**What you need to do:**
Send back every record word for word, with nothing missing.

**Exercise data:**

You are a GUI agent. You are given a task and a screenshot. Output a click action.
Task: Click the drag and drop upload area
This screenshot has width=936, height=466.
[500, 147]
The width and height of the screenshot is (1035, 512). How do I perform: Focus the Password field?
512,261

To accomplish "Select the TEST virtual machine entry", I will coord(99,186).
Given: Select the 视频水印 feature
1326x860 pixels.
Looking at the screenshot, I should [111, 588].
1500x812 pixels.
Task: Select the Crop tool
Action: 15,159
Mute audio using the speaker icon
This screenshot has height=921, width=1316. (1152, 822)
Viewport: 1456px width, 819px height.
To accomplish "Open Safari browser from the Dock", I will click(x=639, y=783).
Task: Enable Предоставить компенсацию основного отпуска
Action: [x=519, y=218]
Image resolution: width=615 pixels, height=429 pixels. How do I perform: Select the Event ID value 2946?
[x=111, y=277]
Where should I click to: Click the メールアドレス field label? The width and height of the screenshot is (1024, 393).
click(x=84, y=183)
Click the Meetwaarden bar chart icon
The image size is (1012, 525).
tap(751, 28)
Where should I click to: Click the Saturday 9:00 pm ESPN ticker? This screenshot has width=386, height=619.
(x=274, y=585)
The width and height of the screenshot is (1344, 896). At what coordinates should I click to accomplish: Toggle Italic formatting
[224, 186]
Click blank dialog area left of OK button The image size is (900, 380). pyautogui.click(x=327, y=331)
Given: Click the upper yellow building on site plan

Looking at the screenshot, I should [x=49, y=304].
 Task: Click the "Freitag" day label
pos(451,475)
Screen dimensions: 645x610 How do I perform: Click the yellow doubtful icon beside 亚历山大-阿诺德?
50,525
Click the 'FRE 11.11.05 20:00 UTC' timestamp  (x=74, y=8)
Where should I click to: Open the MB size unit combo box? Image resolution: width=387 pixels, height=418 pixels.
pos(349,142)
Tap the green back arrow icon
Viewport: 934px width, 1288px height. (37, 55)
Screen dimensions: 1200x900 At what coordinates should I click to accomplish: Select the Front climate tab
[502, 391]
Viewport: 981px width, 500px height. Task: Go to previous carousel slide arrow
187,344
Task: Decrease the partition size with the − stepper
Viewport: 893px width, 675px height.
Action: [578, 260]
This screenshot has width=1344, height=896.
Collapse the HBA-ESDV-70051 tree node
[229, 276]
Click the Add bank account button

**Finished exercise:**
You are a GUI agent. You are given a task and a screenshot. Output a click action.
Task: Click the drag and drop upload area
This screenshot has width=936, height=466.
[500, 147]
The width and height of the screenshot is (1035, 512). How do I perform: Focus the Password field?
512,261

To accomplish "Select the TEST virtual machine entry", I will coord(99,186).
Given: Select the 视频水印 feature
1326x860 pixels.
Looking at the screenshot, I should [111, 588].
1500x812 pixels.
Task: Select the Crop tool
Action: 15,159
Mute audio using the speaker icon
This screenshot has height=921, width=1316. (1152, 822)
Viewport: 1456px width, 819px height.
To accomplish "Open Safari browser from the Dock", I will click(x=639, y=783).
Task: Enable Предоставить компенсацию основного отпуска
Action: [x=519, y=218]
Image resolution: width=615 pixels, height=429 pixels. How do I perform: Select the Event ID value 2946?
[x=111, y=277]
Where should I click to: Click the メールアドレス field label? The width and height of the screenshot is (1024, 393).
click(x=84, y=183)
Click the Meetwaarden bar chart icon
The image size is (1012, 525).
tap(751, 28)
Where should I click to: Click the Saturday 9:00 pm ESPN ticker? This screenshot has width=386, height=619.
(x=274, y=585)
The width and height of the screenshot is (1344, 896). At what coordinates should I click to accomplish: Toggle Italic formatting
[224, 186]
Click blank dialog area left of OK button The image size is (900, 380). pyautogui.click(x=327, y=331)
Given: Click the upper yellow building on site plan

Looking at the screenshot, I should [x=49, y=304].
 Task: Click the "Freitag" day label
pos(451,475)
Screen dimensions: 645x610 How do I perform: Click the yellow doubtful icon beside 亚历山大-阿诺德?
50,525
Click the 'FRE 11.11.05 20:00 UTC' timestamp  (x=74, y=8)
Where should I click to: Open the MB size unit combo box? Image resolution: width=387 pixels, height=418 pixels.
pos(349,142)
Tap the green back arrow icon
Viewport: 934px width, 1288px height. (37, 55)
Screen dimensions: 1200x900 At what coordinates should I click to accomplish: Select the Front climate tab
[502, 391]
Viewport: 981px width, 500px height. Task: Go to previous carousel slide arrow
187,344
Task: Decrease the partition size with the − stepper
Viewport: 893px width, 675px height.
Action: [578, 260]
This screenshot has width=1344, height=896.
Collapse the HBA-ESDV-70051 tree node
[229, 276]
Click the Add bank account button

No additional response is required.